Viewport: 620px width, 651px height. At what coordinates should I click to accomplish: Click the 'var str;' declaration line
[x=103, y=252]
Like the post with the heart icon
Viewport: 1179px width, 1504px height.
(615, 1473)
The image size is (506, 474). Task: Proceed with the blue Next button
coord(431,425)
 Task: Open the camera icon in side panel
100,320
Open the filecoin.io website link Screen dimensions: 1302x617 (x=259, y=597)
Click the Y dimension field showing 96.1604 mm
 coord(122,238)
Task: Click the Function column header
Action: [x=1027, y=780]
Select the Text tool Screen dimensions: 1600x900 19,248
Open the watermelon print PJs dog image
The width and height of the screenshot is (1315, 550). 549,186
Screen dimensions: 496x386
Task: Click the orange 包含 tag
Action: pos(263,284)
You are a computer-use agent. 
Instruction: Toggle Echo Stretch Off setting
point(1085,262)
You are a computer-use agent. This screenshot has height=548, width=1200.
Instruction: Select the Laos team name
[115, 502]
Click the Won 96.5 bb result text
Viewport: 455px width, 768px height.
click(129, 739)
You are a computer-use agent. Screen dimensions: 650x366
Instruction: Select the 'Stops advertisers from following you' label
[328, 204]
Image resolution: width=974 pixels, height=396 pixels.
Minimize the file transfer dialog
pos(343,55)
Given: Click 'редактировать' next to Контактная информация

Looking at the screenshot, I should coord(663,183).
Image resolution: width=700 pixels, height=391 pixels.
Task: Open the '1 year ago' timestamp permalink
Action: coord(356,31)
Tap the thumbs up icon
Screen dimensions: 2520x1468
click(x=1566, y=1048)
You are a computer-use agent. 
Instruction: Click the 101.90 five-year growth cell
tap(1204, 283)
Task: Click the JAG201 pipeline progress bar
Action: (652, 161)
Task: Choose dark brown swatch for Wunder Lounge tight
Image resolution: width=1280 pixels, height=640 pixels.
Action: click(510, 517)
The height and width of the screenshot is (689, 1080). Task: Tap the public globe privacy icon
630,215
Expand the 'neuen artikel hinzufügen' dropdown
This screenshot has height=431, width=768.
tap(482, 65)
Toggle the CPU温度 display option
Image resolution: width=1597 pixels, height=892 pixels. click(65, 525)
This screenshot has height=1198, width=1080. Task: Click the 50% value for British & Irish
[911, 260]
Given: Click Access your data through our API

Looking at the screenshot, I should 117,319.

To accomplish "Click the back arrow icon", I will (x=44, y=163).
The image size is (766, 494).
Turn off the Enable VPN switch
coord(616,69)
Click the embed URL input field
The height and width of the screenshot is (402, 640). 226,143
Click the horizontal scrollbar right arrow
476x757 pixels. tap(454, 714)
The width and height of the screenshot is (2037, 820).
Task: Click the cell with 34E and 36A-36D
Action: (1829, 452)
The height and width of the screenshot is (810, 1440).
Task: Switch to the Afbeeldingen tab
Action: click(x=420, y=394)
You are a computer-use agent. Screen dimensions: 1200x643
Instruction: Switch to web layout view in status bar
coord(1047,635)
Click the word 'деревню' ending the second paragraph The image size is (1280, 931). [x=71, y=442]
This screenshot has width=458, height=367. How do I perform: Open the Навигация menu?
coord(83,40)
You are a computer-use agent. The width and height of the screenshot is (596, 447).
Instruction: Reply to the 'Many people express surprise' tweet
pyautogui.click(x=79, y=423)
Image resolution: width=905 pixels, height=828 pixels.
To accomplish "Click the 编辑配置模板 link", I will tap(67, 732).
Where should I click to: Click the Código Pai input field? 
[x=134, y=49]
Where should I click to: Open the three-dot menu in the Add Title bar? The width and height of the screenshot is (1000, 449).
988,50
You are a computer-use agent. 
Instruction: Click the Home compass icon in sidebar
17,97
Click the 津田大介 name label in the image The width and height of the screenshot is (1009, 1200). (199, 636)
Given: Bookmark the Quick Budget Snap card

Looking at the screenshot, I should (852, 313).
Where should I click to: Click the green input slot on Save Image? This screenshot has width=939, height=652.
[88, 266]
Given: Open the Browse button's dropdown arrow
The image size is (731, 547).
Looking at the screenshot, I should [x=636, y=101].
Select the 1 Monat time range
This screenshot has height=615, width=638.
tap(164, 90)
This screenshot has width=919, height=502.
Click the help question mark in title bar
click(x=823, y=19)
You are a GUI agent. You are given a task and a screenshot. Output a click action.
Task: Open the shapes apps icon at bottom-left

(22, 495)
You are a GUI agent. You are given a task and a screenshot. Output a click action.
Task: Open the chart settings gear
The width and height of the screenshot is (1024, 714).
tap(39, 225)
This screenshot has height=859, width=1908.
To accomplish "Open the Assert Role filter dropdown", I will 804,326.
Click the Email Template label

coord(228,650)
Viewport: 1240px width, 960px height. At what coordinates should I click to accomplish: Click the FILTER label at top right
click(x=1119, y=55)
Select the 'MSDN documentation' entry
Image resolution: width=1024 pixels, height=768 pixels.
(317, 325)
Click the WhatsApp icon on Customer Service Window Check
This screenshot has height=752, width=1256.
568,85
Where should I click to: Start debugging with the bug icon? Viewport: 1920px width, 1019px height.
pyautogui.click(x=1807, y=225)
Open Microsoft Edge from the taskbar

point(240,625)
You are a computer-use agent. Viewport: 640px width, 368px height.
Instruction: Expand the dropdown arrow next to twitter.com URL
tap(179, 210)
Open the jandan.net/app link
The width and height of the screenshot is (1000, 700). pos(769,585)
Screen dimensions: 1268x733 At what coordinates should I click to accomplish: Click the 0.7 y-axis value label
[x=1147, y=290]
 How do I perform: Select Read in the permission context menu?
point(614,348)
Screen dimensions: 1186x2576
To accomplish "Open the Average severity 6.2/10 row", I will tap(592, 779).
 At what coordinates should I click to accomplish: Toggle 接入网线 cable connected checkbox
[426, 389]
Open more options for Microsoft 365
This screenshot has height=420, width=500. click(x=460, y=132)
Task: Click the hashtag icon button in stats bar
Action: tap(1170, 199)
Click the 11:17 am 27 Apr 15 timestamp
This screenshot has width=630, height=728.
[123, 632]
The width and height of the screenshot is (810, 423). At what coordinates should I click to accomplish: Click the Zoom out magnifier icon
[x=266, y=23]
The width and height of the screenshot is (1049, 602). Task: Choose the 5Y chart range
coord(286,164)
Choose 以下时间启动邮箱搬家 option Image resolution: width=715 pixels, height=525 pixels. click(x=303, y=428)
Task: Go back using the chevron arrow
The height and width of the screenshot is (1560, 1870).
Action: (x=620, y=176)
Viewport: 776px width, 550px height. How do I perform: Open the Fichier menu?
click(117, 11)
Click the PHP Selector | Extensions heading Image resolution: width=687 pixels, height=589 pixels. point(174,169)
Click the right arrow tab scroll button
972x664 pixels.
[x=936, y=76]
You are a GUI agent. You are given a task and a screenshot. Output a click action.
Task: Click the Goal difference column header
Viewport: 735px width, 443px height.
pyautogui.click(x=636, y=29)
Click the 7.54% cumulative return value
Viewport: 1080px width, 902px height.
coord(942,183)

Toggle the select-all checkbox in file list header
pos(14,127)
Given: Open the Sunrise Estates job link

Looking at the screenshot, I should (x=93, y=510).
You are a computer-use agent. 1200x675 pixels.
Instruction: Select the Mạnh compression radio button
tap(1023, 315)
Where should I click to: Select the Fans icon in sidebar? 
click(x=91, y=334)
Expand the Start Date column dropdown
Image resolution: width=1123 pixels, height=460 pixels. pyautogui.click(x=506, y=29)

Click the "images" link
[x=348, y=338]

——

## TRY IT
When you transcribe the records above, keep every line exactly the same.

## TASK SOLUTION
Viewport: 620px width, 651px height. At what coordinates should I click to accomplish: Click the 'var str;' declaration line
[x=103, y=252]
Like the post with the heart icon
Viewport: 1179px width, 1504px height.
(615, 1473)
The image size is (506, 474). Task: Proceed with the blue Next button
coord(431,425)
 Task: Open the camera icon in side panel
100,320
Open the filecoin.io website link Screen dimensions: 1302x617 (x=259, y=597)
Click the Y dimension field showing 96.1604 mm
 coord(122,238)
Task: Click the Function column header
Action: [x=1027, y=780]
Select the Text tool Screen dimensions: 1600x900 19,248
Open the watermelon print PJs dog image
The width and height of the screenshot is (1315, 550). 549,186
Screen dimensions: 496x386
Task: Click the orange 包含 tag
Action: pos(263,284)
You are a computer-use agent. 
Instruction: Toggle Echo Stretch Off setting
point(1085,262)
You are a computer-use agent. This screenshot has height=548, width=1200.
Instruction: Select the Laos team name
[115, 502]
Click the Won 96.5 bb result text
Viewport: 455px width, 768px height.
click(129, 739)
You are a computer-use agent. Screen dimensions: 650x366
Instruction: Select the 'Stops advertisers from following you' label
[328, 204]
Image resolution: width=974 pixels, height=396 pixels.
Minimize the file transfer dialog
pos(343,55)
Given: Click 'редактировать' next to Контактная информация

Looking at the screenshot, I should coord(663,183).
Image resolution: width=700 pixels, height=391 pixels.
Task: Open the '1 year ago' timestamp permalink
Action: coord(356,31)
Tap the thumbs up icon
Screen dimensions: 2520x1468
click(x=1566, y=1048)
You are a computer-use agent. 
Instruction: Click the 101.90 five-year growth cell
tap(1204, 283)
Task: Click the JAG201 pipeline progress bar
Action: (652, 161)
Task: Choose dark brown swatch for Wunder Lounge tight
Image resolution: width=1280 pixels, height=640 pixels.
Action: click(510, 517)
The height and width of the screenshot is (689, 1080). Task: Tap the public globe privacy icon
630,215
Expand the 'neuen artikel hinzufügen' dropdown
This screenshot has height=431, width=768.
tap(482, 65)
Toggle the CPU温度 display option
Image resolution: width=1597 pixels, height=892 pixels. click(65, 525)
This screenshot has height=1198, width=1080. Task: Click the 50% value for British & Irish
[911, 260]
Given: Click Access your data through our API

Looking at the screenshot, I should 117,319.

To accomplish "Click the back arrow icon", I will (x=44, y=163).
The image size is (766, 494).
Turn off the Enable VPN switch
coord(616,69)
Click the embed URL input field
The height and width of the screenshot is (402, 640). 226,143
Click the horizontal scrollbar right arrow
476x757 pixels. tap(454, 714)
The width and height of the screenshot is (2037, 820).
Task: Click the cell with 34E and 36A-36D
Action: (1829, 452)
The height and width of the screenshot is (810, 1440).
Task: Switch to the Afbeeldingen tab
Action: click(x=420, y=394)
You are a computer-use agent. Screen dimensions: 1200x643
Instruction: Switch to web layout view in status bar
coord(1047,635)
Click the word 'деревню' ending the second paragraph The image size is (1280, 931). [x=71, y=442]
This screenshot has width=458, height=367. How do I perform: Open the Навигация menu?
coord(83,40)
You are a computer-use agent. The width and height of the screenshot is (596, 447).
Instruction: Reply to the 'Many people express surprise' tweet
pyautogui.click(x=79, y=423)
Image resolution: width=905 pixels, height=828 pixels.
To accomplish "Click the 编辑配置模板 link", I will tap(67, 732).
Where should I click to: Click the Código Pai input field? 
[x=134, y=49]
Where should I click to: Open the three-dot menu in the Add Title bar? The width and height of the screenshot is (1000, 449).
988,50
You are a computer-use agent. 
Instruction: Click the Home compass icon in sidebar
17,97
Click the 津田大介 name label in the image The width and height of the screenshot is (1009, 1200). (199, 636)
Given: Bookmark the Quick Budget Snap card

Looking at the screenshot, I should (852, 313).
Where should I click to: Click the green input slot on Save Image? This screenshot has width=939, height=652.
[88, 266]
Given: Open the Browse button's dropdown arrow
The image size is (731, 547).
Looking at the screenshot, I should [x=636, y=101].
Select the 1 Monat time range
This screenshot has height=615, width=638.
tap(164, 90)
This screenshot has width=919, height=502.
Click the help question mark in title bar
click(x=823, y=19)
You are a GUI agent. You are given a task and a screenshot. Output a click action.
Task: Open the shapes apps icon at bottom-left

(22, 495)
You are a GUI agent. You are given a task and a screenshot. Output a click action.
Task: Open the chart settings gear
The width and height of the screenshot is (1024, 714).
tap(39, 225)
This screenshot has height=859, width=1908.
To accomplish "Open the Assert Role filter dropdown", I will 804,326.
Click the Email Template label

coord(228,650)
Viewport: 1240px width, 960px height. At what coordinates should I click to accomplish: Click the FILTER label at top right
click(x=1119, y=55)
Select the 'MSDN documentation' entry
Image resolution: width=1024 pixels, height=768 pixels.
(317, 325)
Click the WhatsApp icon on Customer Service Window Check
This screenshot has height=752, width=1256.
568,85
Where should I click to: Start debugging with the bug icon? Viewport: 1920px width, 1019px height.
pyautogui.click(x=1807, y=225)
Open Microsoft Edge from the taskbar

point(240,625)
You are a computer-use agent. Viewport: 640px width, 368px height.
Instruction: Expand the dropdown arrow next to twitter.com URL
tap(179, 210)
Open the jandan.net/app link
The width and height of the screenshot is (1000, 700). pos(769,585)
Screen dimensions: 1268x733 At what coordinates should I click to accomplish: Click the 0.7 y-axis value label
[x=1147, y=290]
 How do I perform: Select Read in the permission context menu?
point(614,348)
Screen dimensions: 1186x2576
To accomplish "Open the Average severity 6.2/10 row", I will tap(592, 779).
 At what coordinates should I click to accomplish: Toggle 接入网线 cable connected checkbox
[426, 389]
Open more options for Microsoft 365
This screenshot has height=420, width=500. click(x=460, y=132)
Task: Click the hashtag icon button in stats bar
Action: tap(1170, 199)
Click the 11:17 am 27 Apr 15 timestamp
This screenshot has width=630, height=728.
[123, 632]
The width and height of the screenshot is (810, 423). At what coordinates should I click to accomplish: Click the Zoom out magnifier icon
[x=266, y=23]
The width and height of the screenshot is (1049, 602). Task: Choose the 5Y chart range
coord(286,164)
Choose 以下时间启动邮箱搬家 option Image resolution: width=715 pixels, height=525 pixels. click(x=303, y=428)
Task: Go back using the chevron arrow
The height and width of the screenshot is (1560, 1870).
Action: (x=620, y=176)
Viewport: 776px width, 550px height. How do I perform: Open the Fichier menu?
click(117, 11)
Click the PHP Selector | Extensions heading Image resolution: width=687 pixels, height=589 pixels. point(174,169)
Click the right arrow tab scroll button
972x664 pixels.
[x=936, y=76]
You are a GUI agent. You are given a task and a screenshot. Output a click action.
Task: Click the Goal difference column header
Viewport: 735px width, 443px height.
pyautogui.click(x=636, y=29)
Click the 7.54% cumulative return value
Viewport: 1080px width, 902px height.
coord(942,183)

Toggle the select-all checkbox in file list header
pos(14,127)
Given: Open the Sunrise Estates job link

Looking at the screenshot, I should (x=93, y=510).
You are a computer-use agent. 1200x675 pixels.
Instruction: Select the Mạnh compression radio button
tap(1023, 315)
Where should I click to: Select the Fans icon in sidebar? 
click(x=91, y=334)
Expand the Start Date column dropdown
Image resolution: width=1123 pixels, height=460 pixels. pyautogui.click(x=506, y=29)

Click the "images" link
[x=348, y=338]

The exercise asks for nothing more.